A very far eastern Dendrocollybia… Or: Progress Is Hard (and Messy)
And: Everything You Wanted to Know About Mycoflora Projects but Never Cared Enough to Ask (EYWKAMPNCEA).

on the right: A very far eastern Dendrocollybia… Read on for details.

*With a title containing the terms “Amateur” and “hard and messy”, this post better get some traffic…*

So! There’s been a lot of trollish, flamey, someone-is-wrong-on-the-internet-style discussions over at Mushroom Observer recently, and despite the entertainment value, I thought a blog post might help quell the animosity and clear up some of the common outstanding questions and misconceptions under discussion.

The discussions revolve around Citizen Science and the associated questions: How does it work? Is it really science? Am I a citizen scientist? If so, is there a cure?

Basically, I came to realize that many folks aren’t sure what citizen science is, how it works, or how it should be done. So to begin with, I’ll just say that I use the definition below. 

Citizen scientists = anyone who doesn’t have a degree related to their natural history interests and/or doesn’t work in that field as an academic (professor, researcher, or field worker) or in the private sector (whether as researcher, technician or field biologist). 

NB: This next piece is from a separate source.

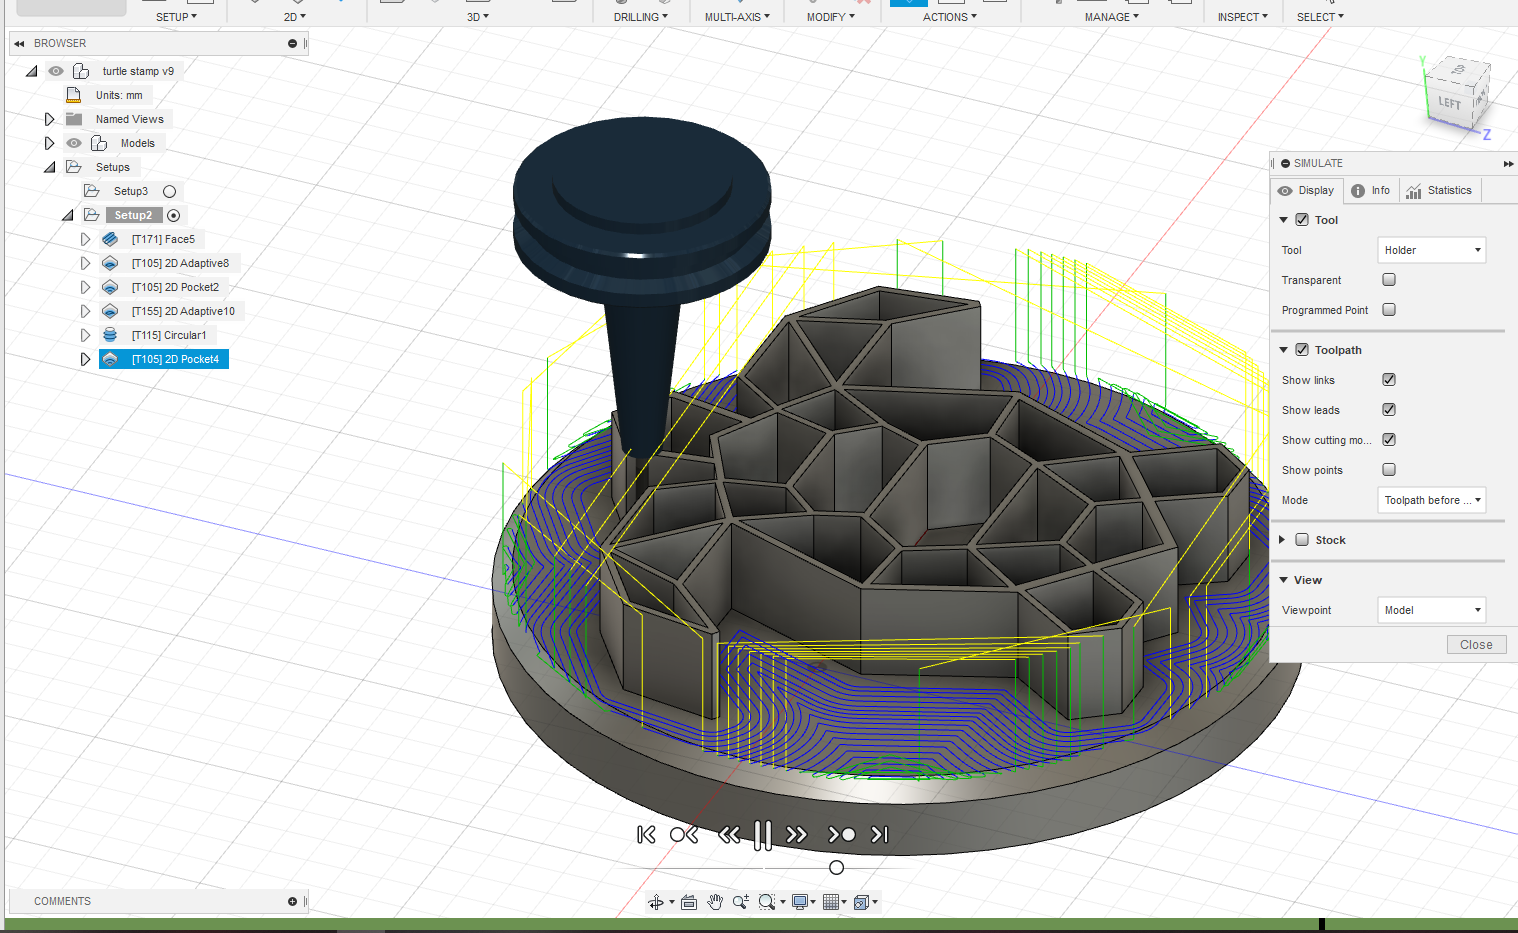The image size is (1518, 933).
Task: Jump to the start of the simulation
Action: coord(646,835)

(wikipedia definition of Citizen Science here).

Given these definitions, here’s the context in which these discussions are situated, and a summary of what’s at stake:

The North American Mycoflora Project got its act together (ie. gave itself a name) in the past handful of years. The goal of the NAMP (as I’ll call it) are: 
1) Compile a list of each and every macrofungal species in North America. 
2) Get a good general sense of where those species grow and when they fruit. 
3) Photograph them and get voucher specimens (dried mushrooms stored in a museum).

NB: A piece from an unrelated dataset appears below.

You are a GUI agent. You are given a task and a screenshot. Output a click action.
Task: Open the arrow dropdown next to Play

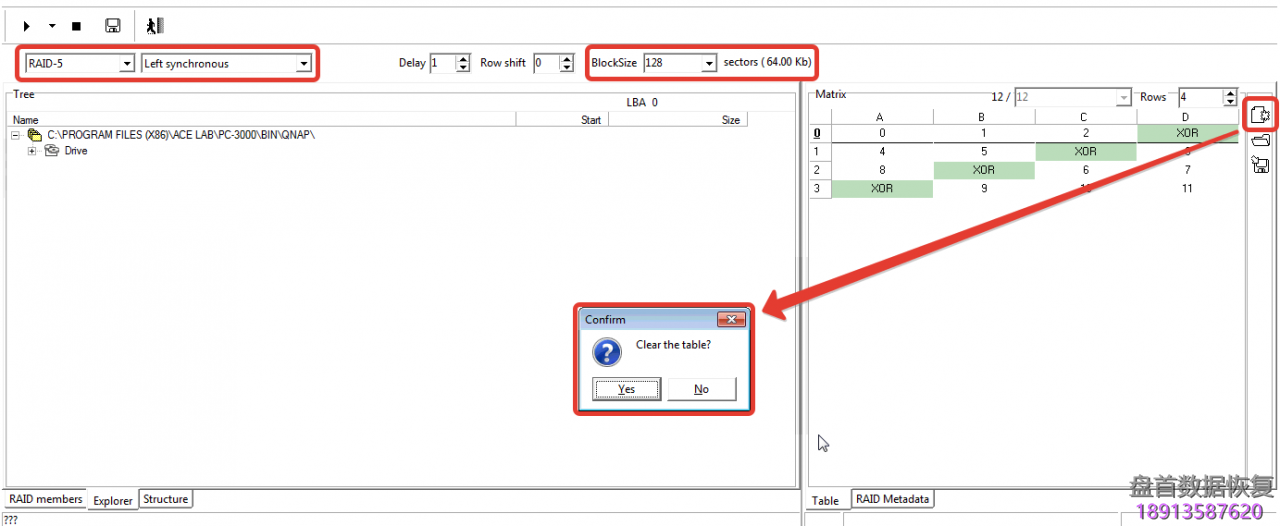coord(52,26)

This is (if it’s not immediately apparent) a huge, Herculean, Sisyphean, Just-give-up-now-ean undertaking. We have no real estimate of how many mushrooms grow in North America, but the order of magnitude is likely in the high tens/low hundreds -of-thousands. Their taxonomy is unsettled, their identification often extremely difficult, and many are not easy or predictable to find.

But! It’s something folks think is worth doing, and lots of people have an interest in seeing it through. Suffice to say it’s happening.

Citizen Science

These are some of the nerds responsible for making it happen.

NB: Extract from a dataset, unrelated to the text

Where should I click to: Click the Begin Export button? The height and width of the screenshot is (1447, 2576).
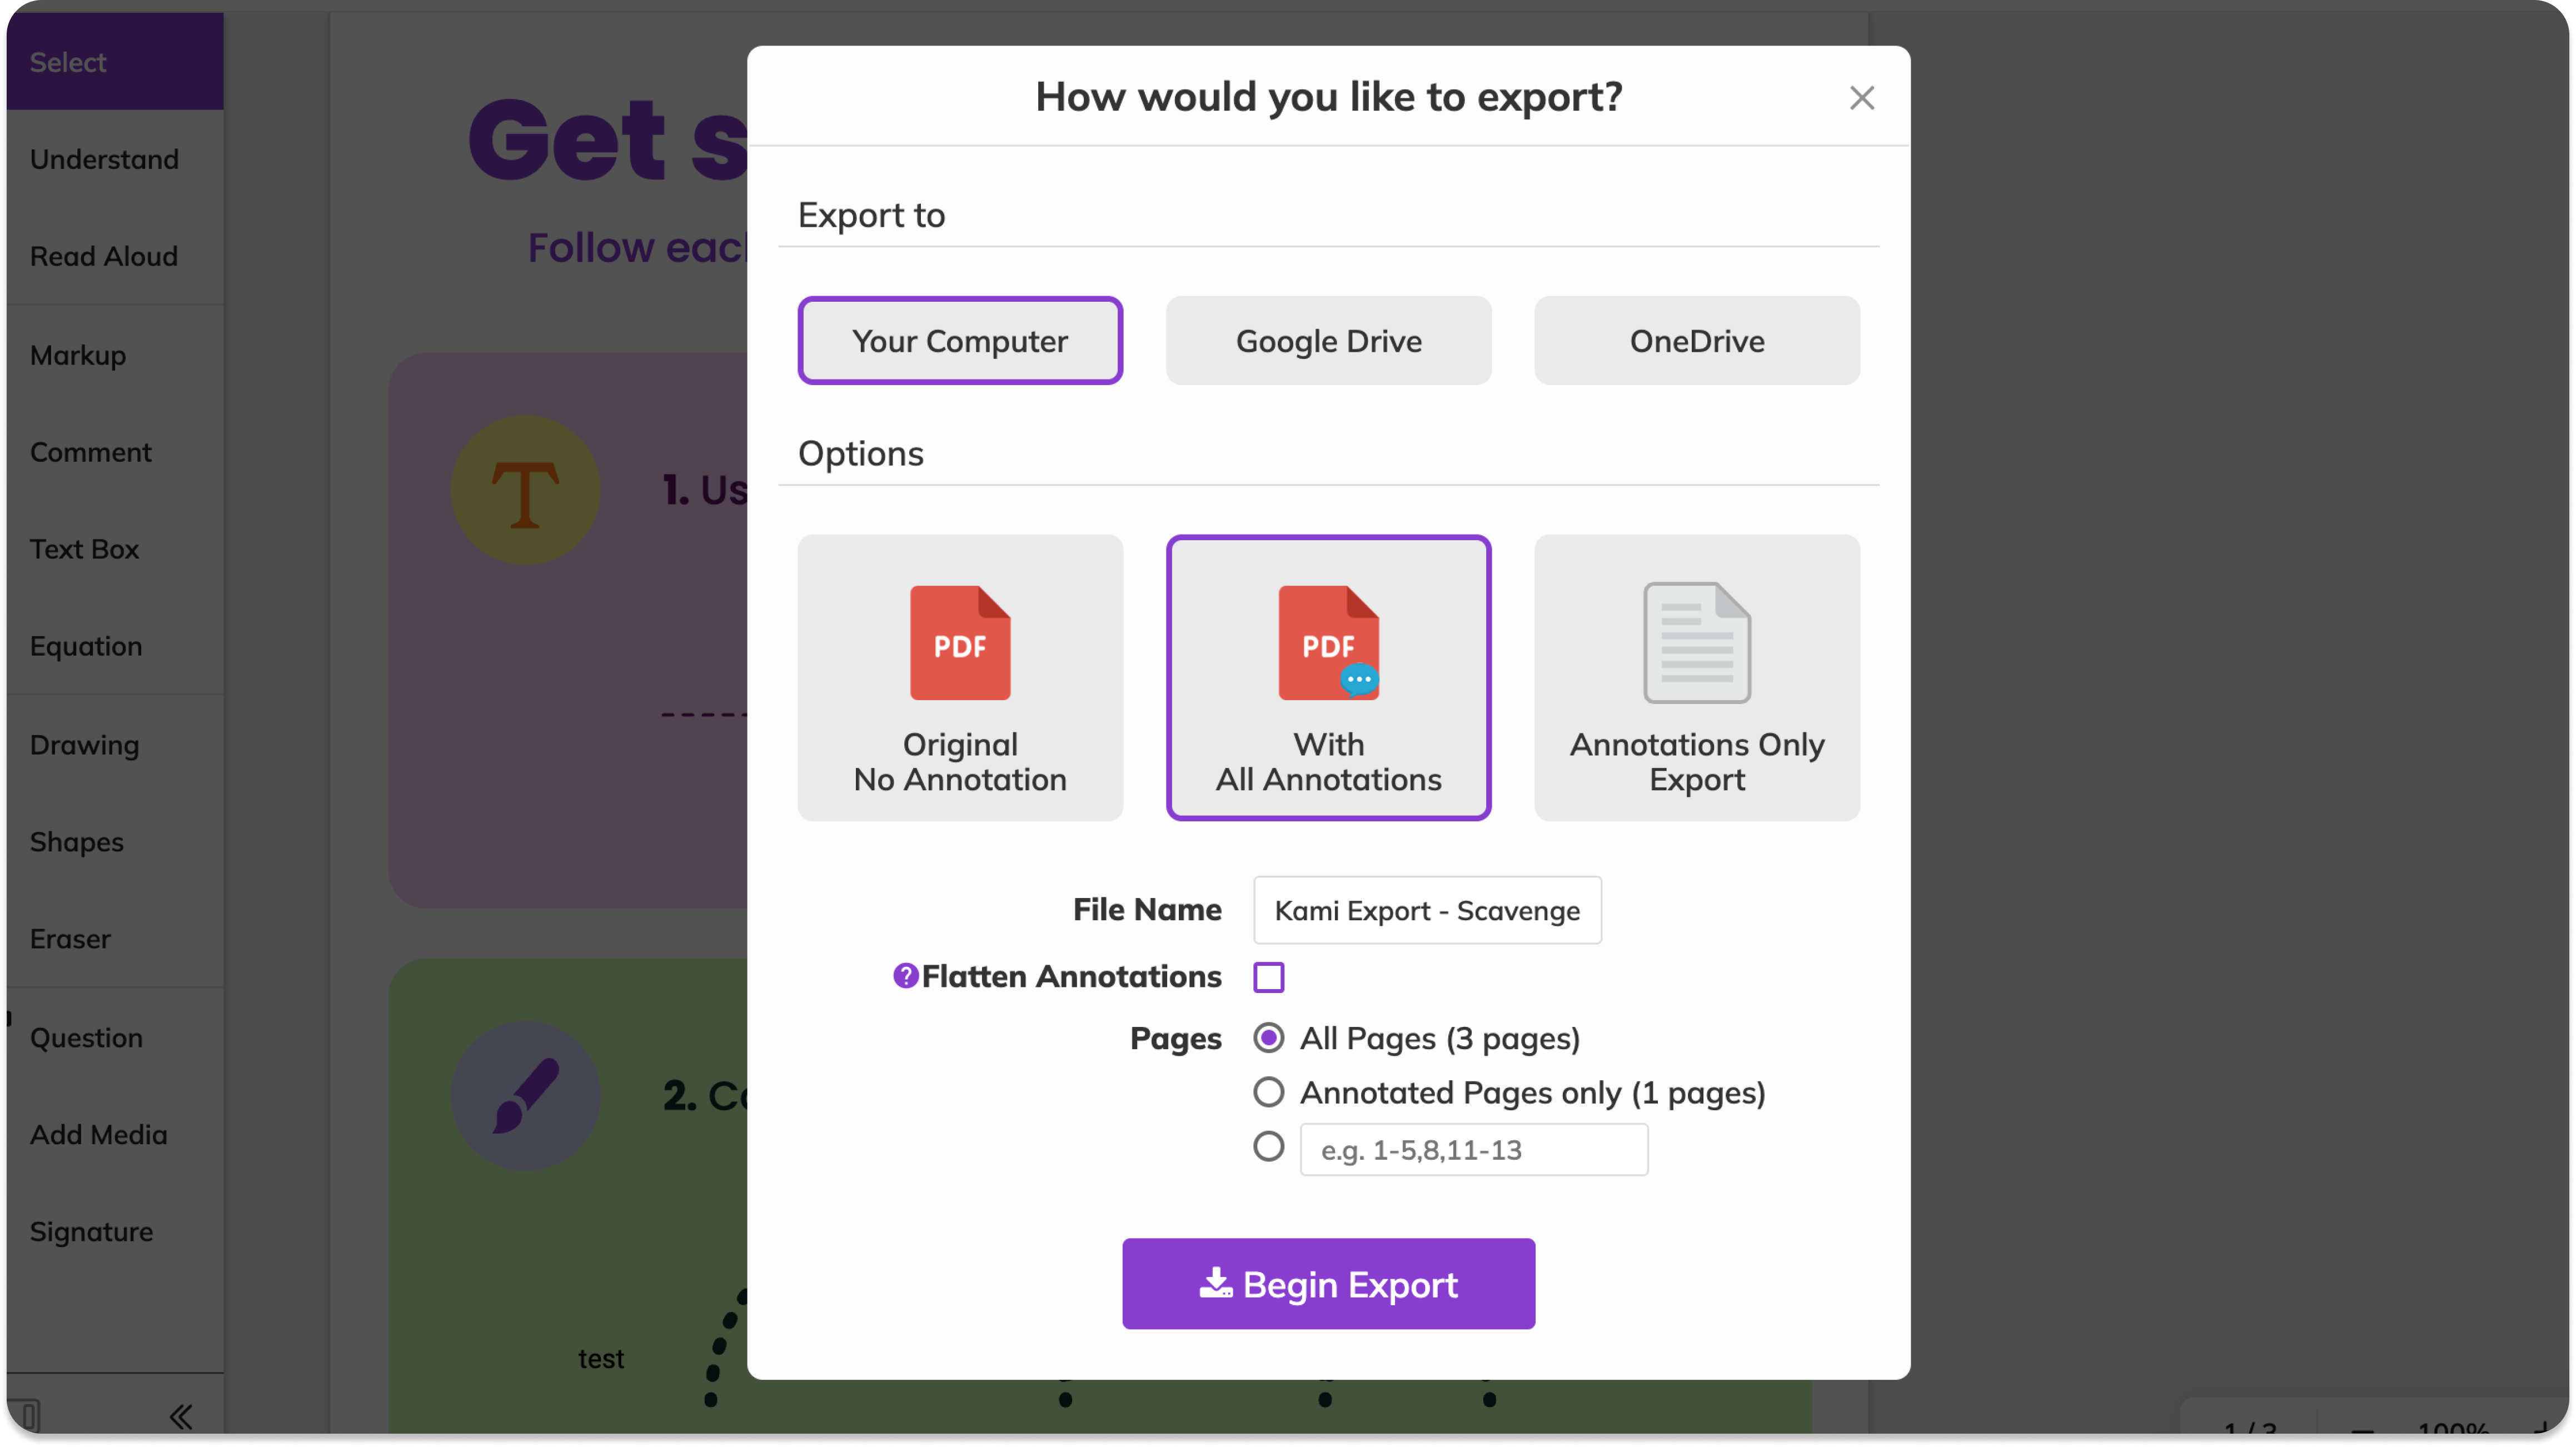(1328, 1284)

My first contention is that professional scientists (mostly researchers at universities) stand no chance of doing this by themselves. Too many mushrooms, too enormous an area, and too many other responsibilities spreading their time thin. It is a mostly uncontested fact that the large majority of the work will be done by people who search for, identify, document and preserve mushrooms simply because they love them. They could be called “hobbyists”, but for our purposes, we’ll call them citizen scientists.

But it turns out that when you solicit data from such a demographic, you get back data of widely varying quality. At one end of the spectrum you have knowledgeable folks like Ron Pastorino who are just the bee’s knees in terms of data quality, and at the other end you have the waynegrompskys of the world. In short, you end up dealing with what scientists call a “noisy” data set. Much of the data is incorrect, much of it is partially incorrect, much of it is correct but incomplete, much of it is correct given current understanding but not verifiable, etc.

What folks need to understand is that THIS IS NORMAL.

The study of every group of organisms from birds to insects to mammals has experienced these growing pains. The most important first step in generating a mycoflora is to gather as much data as possible, and secondly, to have a good system of filters in place to sort through it.

I spent a few days with Carol and C.J. Ralph this past fall while I was in Humboldt giving a mushroom lecture - they’re heroes of the bird observatory scene in the Pacific Northwest, and C.J. is heavily involved in eBird (the most successful citizen-science project ever). While we were discussing the difficulties that mycofloristic projects face, C.J. used a metaphor that stuck with me; something to the effect of “Set the gates wide, but make the doorway narrow”.